The Tanzanian government cancelled the contract in May 2005 and the matter is now before a tribunal set up as part of a bilateral investment treaty that Tanzania signed with Britain in 1994, according to a report in The Guardian Weekly (Aug. 31-Sept. 6, 2007 edition).

 “The story of water in most cities in the developing world is that the poor pay most because they have to resort to vendors who peddle it around the streets,” the article said. “But in Dar es Salaam it is not only the poor. Decades of neglect and underinvestment in the infrastructure mean that fewer than 100,000 households – in a city of 3.5 million people – have running water.”

  City Water got the contract when the World Bank forced the Tanzanian government to privatize, touting it as a solution to supplying water. The bank and the International Monetary Fund “made the privatization of its assets a condition for Tanzania receiving massive debt relief,” the article said.

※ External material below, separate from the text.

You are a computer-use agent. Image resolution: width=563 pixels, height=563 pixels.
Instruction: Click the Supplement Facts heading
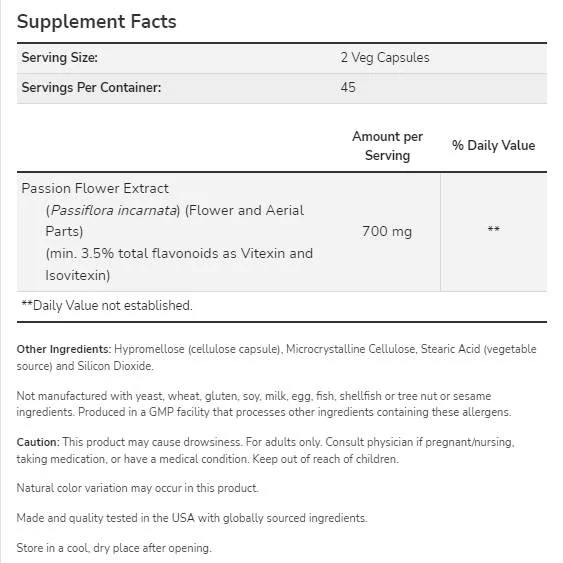(97, 22)
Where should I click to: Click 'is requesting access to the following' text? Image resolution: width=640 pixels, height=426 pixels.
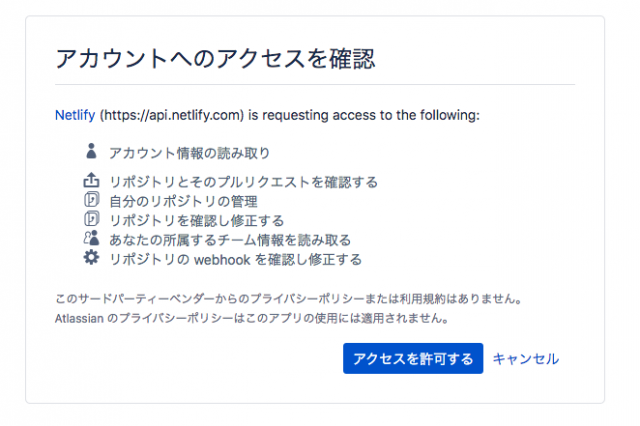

 “Few people had seen any benefits from privatization…prices had risen sharply, yet there was no discernible improvement in supply, reliability and quality,” the article added.

 “Privatization contracts are a business arrangement, and City Water’s was no different. Separate from the agreed capital spending, its one social obligation was to contribute towards a fund ‘to be used to connect new, mostly poor, households to the piped system’,” according to Maj Fiil, [from a Washington, D.C., water watchdog group]. The fund “was never created.”

 The Hague-based tribunal continues to discuss a complaint against Tanzania by Biwater plc, the lead company in the City Watch group. If it “upholds Biwater’s claim, the government’s payout will absorb the equivalent of two year’s of water payments by the people of Dar es Salaam,” the article said.